Molecular engineering of UnaG: Insights into fluorescence dynamics and biosensor potential.

UnaG represents the first ligand-inducible (unconjugated bilirubin) fluorescent protein to be discovered in vertebrates. It was isolated from the muscles of the Japanese eel (Anguilla japonica) and has been shown to emit green fluorescence exclusively when bound to unconjugated bilirubin (UC-BR). This distinctive property of UnaG renders it a promising biosensor candidate for the detection of UC-BR. The sensitive and specific detection of UC-BR is of great importance for clinical diagnosis and treatment. It is imperative to enhance the binding affinity and thermal stability of wild type UnaG for successful clinical applications These proteins may serve as promising candidates for future diagnostic applications, pending validation in biological samples. In this study, Arginine at position R112 and R132 in the UnaG-UC-BR binding site was replaced with Methionine. This was done to regulate the binding affinity of wild-type UnaG protein to UC-BR to a level that could be measured in a physiological context, and to improve its thermal stability. In this study, the positive charge in the relevant binding sites was eliminated and the biophysical changes of these mutations on the UnaG protein were investigated.

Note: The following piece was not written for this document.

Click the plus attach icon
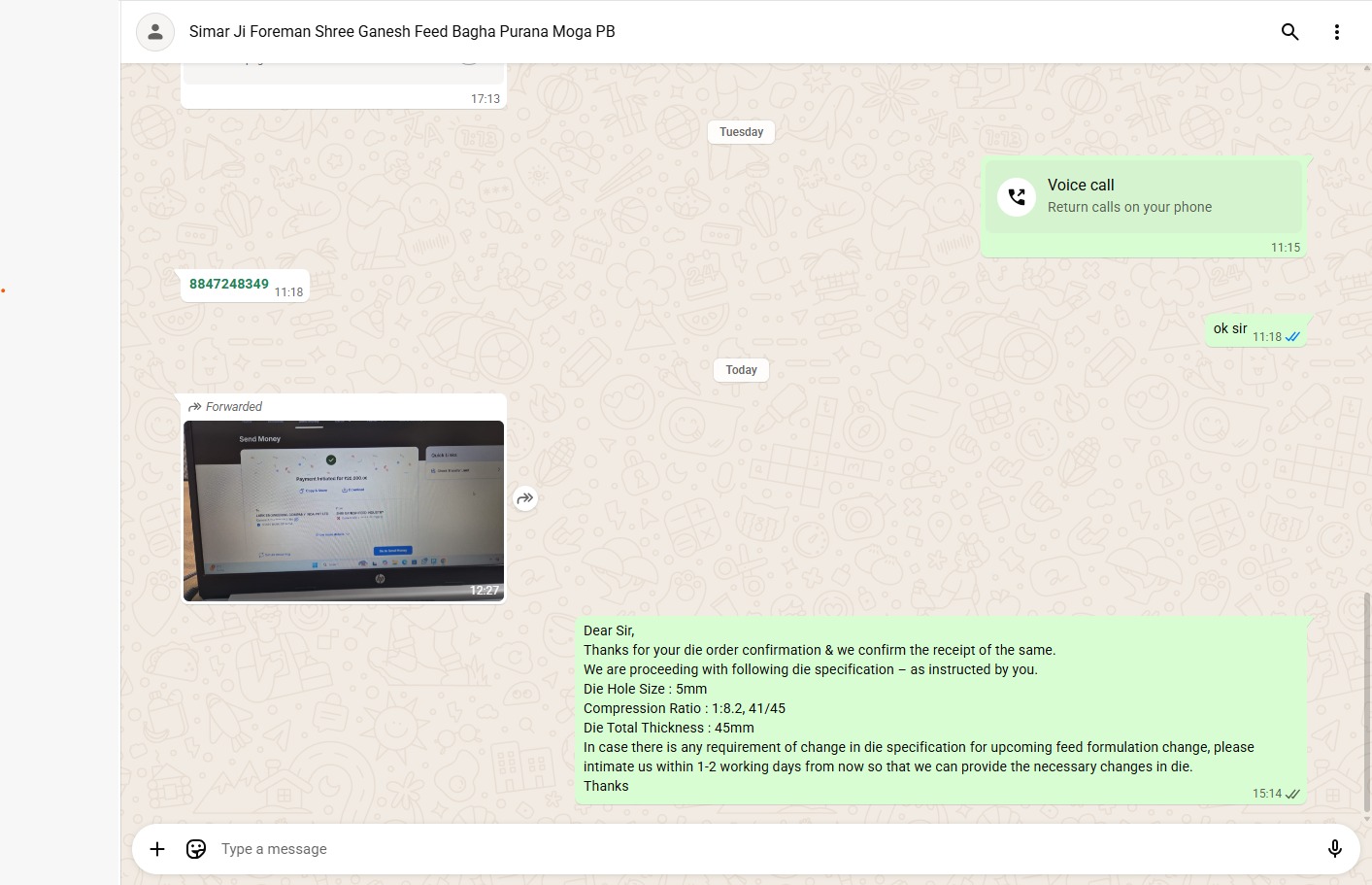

The secondary structures and thermal melting temperatures of the proteins were analysed by circular dichroism spectroscopy. Excitation and emission wavelengths were determined by fluorescence spectroscopy, while dissociation constants (Kd) were determined by titration studies with UC-BR. The findings indicate that R112M, R132M and R112&132 M mutants exhibited high sensitivity, reaching fluorescence saturation at UC-BR concentrations of ∼10 nM, ∼12 nM and ∼10 nM, respectively. Thermal stability analyses revealed that the R112M&R132M double mutant was the most stable variant, with a melting temperature of 72°C. The results of this study indicate that engineered UnaG variants have the potential to function as high-affinity and stable biosensors for the detection of UC-BR.